Marine Gen. Joseph Dunford, Chairman of the Joint Chiefs of Staff, said during a Senate Armed Services Committee Thursday that Google is helping China’s military more than it is helping America's military.

“The work that Google is doing in China is indirectly benefiting the Chinese military,” Dunford said.

“We watch with great concern when industry partners work in China knowing that there is that indirect benefit. Frankly, ‘indirect’ may be not a full characterization of the way it really is, it is more of a direct benefit to the Chinese military.”

Alarmed by what Dunford had told the committee, Republican Sen. Josh Hawley summarized the top general’s point: “We have an American company that does not want to do work with our Defense Department, which is one thing, but they’re happy to help the Chinese, at least the Chinese government that is, the Chinese military, at least indirectly. I think that’s just extraordinary,” he said.

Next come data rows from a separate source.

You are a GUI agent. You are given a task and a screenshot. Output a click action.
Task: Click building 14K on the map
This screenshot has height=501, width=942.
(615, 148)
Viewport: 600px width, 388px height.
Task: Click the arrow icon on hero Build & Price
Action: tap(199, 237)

CNBC reported the details:

Dunford’s comments come in the wake of the tech giants’ decision not to pursue some of the Pentagon’s lucrative contracts while considering projects in China.

In October, Google said it would no longer compete for the Pentagon’s Joint Enterprise Defense Infrastructure, or JEDI, cloud computing contract, an award that could be worth $10 billion. Google said that the contract may conflict with its corporate values. In addition, the company also said it would not renew a Pentagon contract that analyzed aerial drone imagery for the military.

Meanwhile, it was revealed last year that the tech giant was studying the idea of working with the Chinese government on “Project Dragonfly,” a censored search engine that would block certain sites and search terms. More recently, after pushback from politicians and activists, Google said it had dropped those plans.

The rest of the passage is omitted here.